*** Opening of Given information ***

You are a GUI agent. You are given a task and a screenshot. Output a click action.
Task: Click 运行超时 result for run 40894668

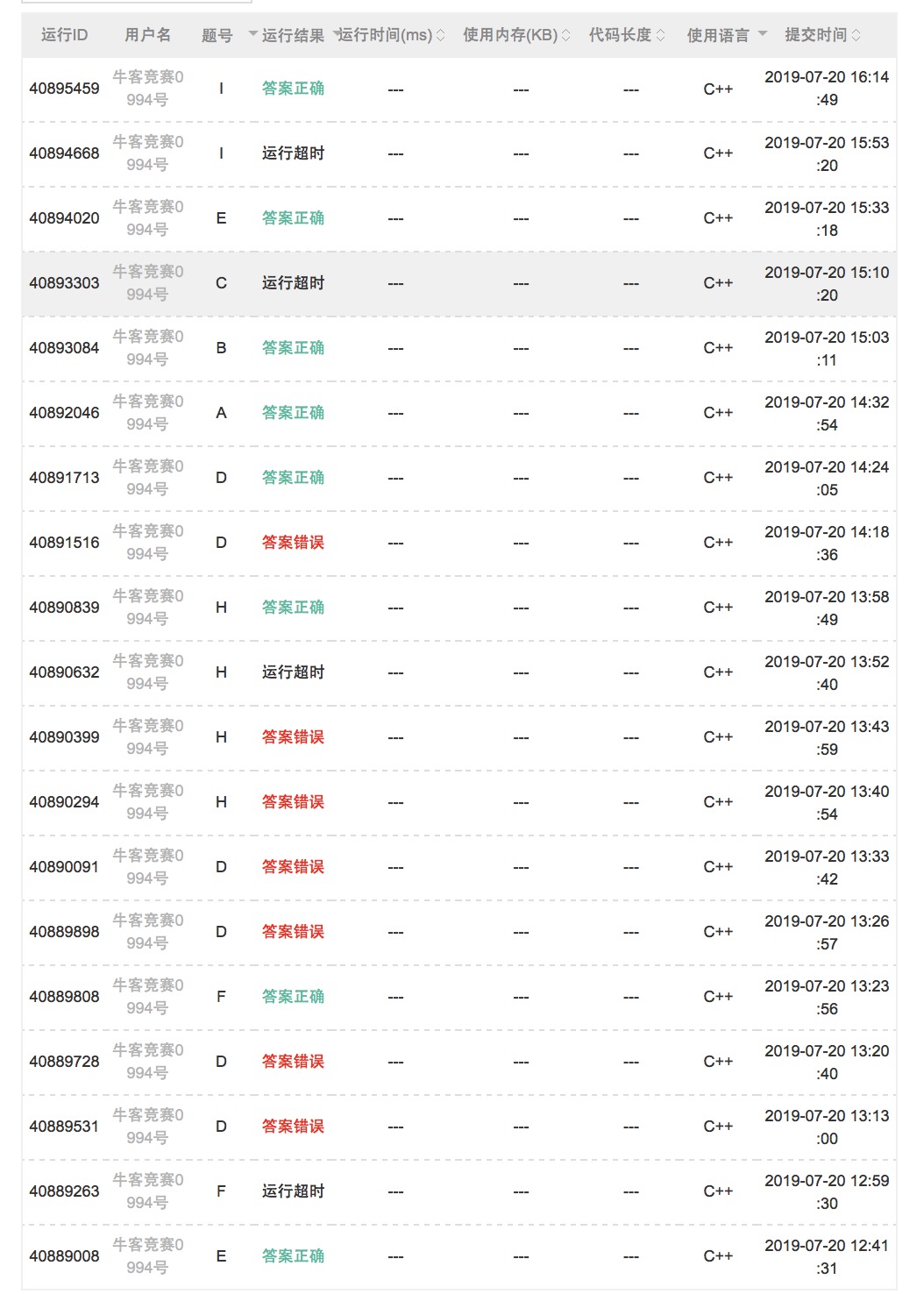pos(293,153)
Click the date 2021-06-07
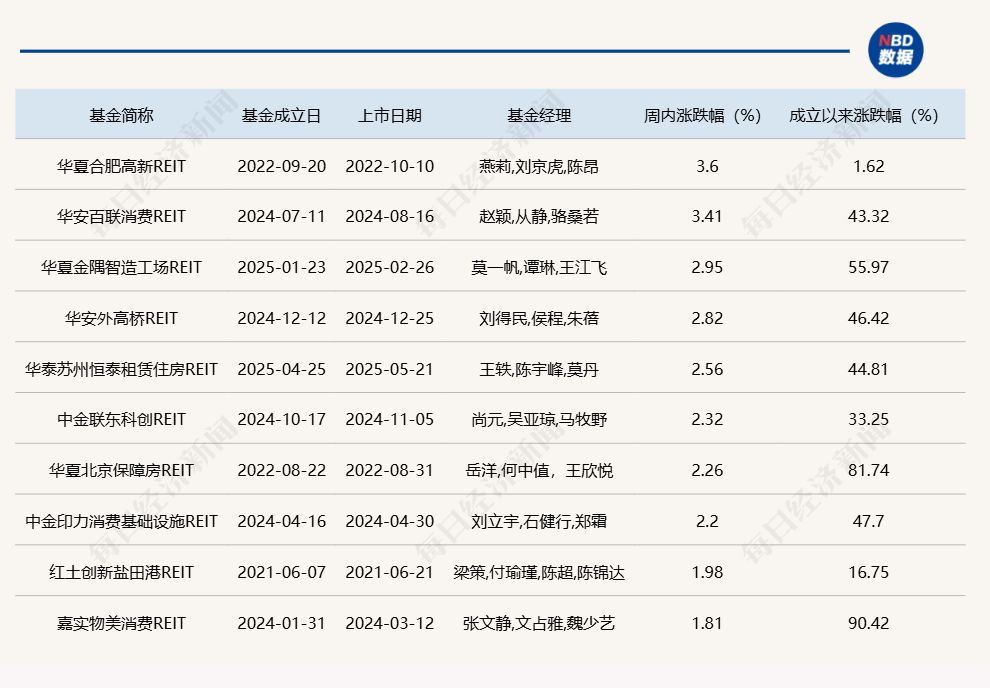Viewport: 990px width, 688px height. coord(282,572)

*** Close of Given information ***

To do: Write down all the entries exactly, but not the pictures they hold.

Result of this exercise:
You are a GUI agent. You are given a task and a screenshot. Output a click action.
Task: Click 运行超时 result for run 40894668

pos(293,153)
Click the date 2021-06-07
Viewport: 990px width, 688px height. coord(282,572)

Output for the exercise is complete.